Fehlende Dosierangaben auf dem Rezept können zu Retaxationen führen. In der Falkenberg-Apotheke in Lilienthal wurde ein Patient mit einer Verordnung ohne entsprechende Informationen trotzdem versorgt. Denn es ging um das Psycholeptikum Hetlioz (Tasimelteon), das für Blinde zugelassen ist. Die Vivida BKK retaxierte das Rezept mit einem Wert von rund 21.000 Euro allerdings. Der Fall sei nicht verhältnismäßig, sagt Filialleiterin Lena-Kim Kater. Die Krankenkasse empfiehlt selbst einen Einspruch.
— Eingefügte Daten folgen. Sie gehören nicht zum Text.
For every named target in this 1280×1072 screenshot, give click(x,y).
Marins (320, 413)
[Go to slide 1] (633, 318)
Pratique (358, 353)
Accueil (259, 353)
Hetlioz von Vanda Pharmaceuticals ist zur Behandlung einer Störung des Schlaf-Wach-Rhythmus bei völlig blinden Erwachsenen (Non-24-Hour Sleep-Wake Disorder) vorgesehen. Tasimelteon ist ein Melatonin-Rezeptor-Agonist und wirkt als zirkadianer Regler, der die innere Uhr im suprachiasmatischen Kern zurücksetzt. Der Wirkstoff ist seit Februar 2011 als Orphan Drug eingestuft.

Die empfohlene Dosis beträgt 20 mg pro Tag. Die Kapsel ist jeden Tag zur gleichen Zeit, eine Stunde vor dem Schlafengehen, einzunehmen. Bei dem Rezept, das im Sommer in der Falkenberg-Apotheke vorgelegt wurde, handelte es sich nicht um eine Erstverordnung. Der Patient wende das Arzneimittel seit mehr als einem Jahr an, sagt Kater.

Apotheke gab Anweisung in Braille-Schrift mit

Eine verminderte Arzneimitteltherapiesicherheit sei nicht zu befürchten gewesen. Auch wenn das Kürzel „Dj“ auf dem Rezept gefehlt habe, wäre „ein Übertragen der Dosierung auf die Packung für den blinden Patienten wertlos“ gewesen, sagt sie. Zudem sei für das Arzneimittel nur eine einzige Dosierung vorgesehen. „Wir haben selbstverständlich die Anweisung in Braille-Schrift mitgegeben.“ Dass der „Fehler des Arztes“ und die durch die Apotheke nicht erfolgte Korrektur mit mehr als 21.000 Euro bestraft werde, sei nicht verhältnismäßig. Aufgeschrieben waren drei Packungen.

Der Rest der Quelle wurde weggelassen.